Moore v. Burns & Co.

60 Ala. 269
CourtSupreme Court of Alabama
DecidedDecember 15, 1877
StatusPublished
Cited by20 cases

This text of 60 Ala. 269 (Moore v. Burns & Co.) is published on Counsel Stack Legal Research, covering Supreme Court of Alabama primary law. Counsel Stack provides free access to over 12 million legal documents including statutes, case law, regulations, and constitutions.

Bluebook
Moore v. Burns & Co., 60 Ala. 269 (Ala. 1877).

Opinion

MANNING, J.

The suit in this cause was brought iu the name of “Burns & Company,” who in the complaint are called the plaintiffs ; and there was a judgment by default. There is nothing in the record indicating that this is the name of a corporation. Evidently, it is the style under which certain persons are or were associated together, probaby as partners in business. But it is not anywhere shown who are the individuals that are or were associated together under that name. They did not bring this suit and make themselves, as parties thereto, amenable to the jurisdiction and orders of the court.

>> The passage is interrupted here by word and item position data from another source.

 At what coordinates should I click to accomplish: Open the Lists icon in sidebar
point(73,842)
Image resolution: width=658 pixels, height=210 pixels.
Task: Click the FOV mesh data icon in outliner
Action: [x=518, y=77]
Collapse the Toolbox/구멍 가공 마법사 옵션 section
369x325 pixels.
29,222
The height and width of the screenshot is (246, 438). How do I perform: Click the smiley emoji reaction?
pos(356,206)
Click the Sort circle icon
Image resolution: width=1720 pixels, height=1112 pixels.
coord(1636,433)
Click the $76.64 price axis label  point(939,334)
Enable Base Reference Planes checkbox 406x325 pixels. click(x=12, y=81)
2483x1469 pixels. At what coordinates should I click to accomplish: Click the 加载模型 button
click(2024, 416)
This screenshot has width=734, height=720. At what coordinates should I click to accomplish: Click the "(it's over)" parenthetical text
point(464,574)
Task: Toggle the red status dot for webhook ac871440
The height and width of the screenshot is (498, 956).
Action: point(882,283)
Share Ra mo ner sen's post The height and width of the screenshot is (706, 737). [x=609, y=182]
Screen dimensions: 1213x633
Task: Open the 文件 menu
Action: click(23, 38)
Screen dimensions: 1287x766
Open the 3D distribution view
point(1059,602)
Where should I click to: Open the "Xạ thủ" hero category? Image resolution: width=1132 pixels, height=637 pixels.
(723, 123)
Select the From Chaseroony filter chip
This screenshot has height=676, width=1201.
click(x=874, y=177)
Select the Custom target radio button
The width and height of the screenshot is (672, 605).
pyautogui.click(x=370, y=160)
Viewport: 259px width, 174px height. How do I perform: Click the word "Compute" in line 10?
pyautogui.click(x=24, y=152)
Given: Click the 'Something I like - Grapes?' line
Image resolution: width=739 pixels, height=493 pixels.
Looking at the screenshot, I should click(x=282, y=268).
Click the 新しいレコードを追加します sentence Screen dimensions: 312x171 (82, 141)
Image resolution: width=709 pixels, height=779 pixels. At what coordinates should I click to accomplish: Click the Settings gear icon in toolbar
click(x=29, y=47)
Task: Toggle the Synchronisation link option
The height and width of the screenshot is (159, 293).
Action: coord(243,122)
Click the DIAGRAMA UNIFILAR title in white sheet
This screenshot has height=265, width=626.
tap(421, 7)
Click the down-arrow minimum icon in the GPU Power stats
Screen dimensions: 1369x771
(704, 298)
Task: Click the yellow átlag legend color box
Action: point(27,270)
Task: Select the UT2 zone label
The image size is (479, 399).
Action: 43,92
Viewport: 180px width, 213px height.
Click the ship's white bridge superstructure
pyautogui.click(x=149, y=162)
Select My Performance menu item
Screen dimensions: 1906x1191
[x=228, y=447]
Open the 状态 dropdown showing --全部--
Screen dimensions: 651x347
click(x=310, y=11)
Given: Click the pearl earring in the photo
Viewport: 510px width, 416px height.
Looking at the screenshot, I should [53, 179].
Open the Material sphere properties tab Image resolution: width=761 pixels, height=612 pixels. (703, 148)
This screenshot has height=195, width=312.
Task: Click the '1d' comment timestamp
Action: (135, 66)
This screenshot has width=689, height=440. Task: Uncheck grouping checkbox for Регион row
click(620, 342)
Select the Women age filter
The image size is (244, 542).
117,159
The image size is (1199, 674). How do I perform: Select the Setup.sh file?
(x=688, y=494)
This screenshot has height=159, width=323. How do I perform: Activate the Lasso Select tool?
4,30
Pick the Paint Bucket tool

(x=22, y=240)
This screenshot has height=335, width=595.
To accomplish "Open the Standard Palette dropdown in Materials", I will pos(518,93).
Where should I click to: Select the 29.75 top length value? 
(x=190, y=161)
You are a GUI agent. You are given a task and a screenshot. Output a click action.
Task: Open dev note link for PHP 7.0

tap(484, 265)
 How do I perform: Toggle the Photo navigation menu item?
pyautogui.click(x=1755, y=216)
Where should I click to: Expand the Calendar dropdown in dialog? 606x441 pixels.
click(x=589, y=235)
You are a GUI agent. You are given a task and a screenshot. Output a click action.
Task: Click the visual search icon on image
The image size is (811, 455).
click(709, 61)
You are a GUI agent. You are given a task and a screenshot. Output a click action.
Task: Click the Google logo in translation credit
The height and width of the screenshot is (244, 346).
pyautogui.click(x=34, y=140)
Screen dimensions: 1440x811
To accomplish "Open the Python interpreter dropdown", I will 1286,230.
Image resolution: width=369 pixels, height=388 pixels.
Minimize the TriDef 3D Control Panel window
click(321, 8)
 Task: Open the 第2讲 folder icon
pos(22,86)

Only a person, natural or artificial, an individual or a corporation, can bring a suit in a judicial tribunal. It is for the trial and decision of causes for or between such persons only, that the tribunal is constituted; and as they become subject to its jurisdiction in such suits, the court must be informed who they are, upon or against whom its judgments and orders are to operate or be enforced. — 1 Chitty’s Pl. 256; Reid & Co. v. McLeod, 20 Ala. 577; Opelika v. Daniel, at this term.

By section 2904 (2538) of the Code of 1876, two or more persons, associated together as partners, may be sued as defendants by their firm name; and if process be served on one or more of such persons, a judgment may be rendered against the partnership, and satisfaction thereof be enforced out of the joint property. Perhaps, the difficulty, sometimes, of a plaintiff’s finding out who. all the persons are that compose such an association, caused this enactment. But it does not apply to plaintiffs so associated. They, of course, know, and can sue in their own names;

Section 3038 (2684), in the chapter “ Of Evidence,” does not change the law of pleading, or manner of bringing suits. It supposes that persons composing a firm or partnership have sued as such, setting forth their own names, and that of the firm; and as, presumably, these are correctly alleged, the statute will not allow a defendant to put them to the expense and delay, — which, if they live in a distant State, may be considerable, — of proving that allegation, unless its truth is denied under oath. This does not enable them to sue by their firm name alone.—Lanford v. Patton, Donegan & Co., 44 Ala. 585.

There is no other error in the record. Let the judgment be reversed, and the cause remanded.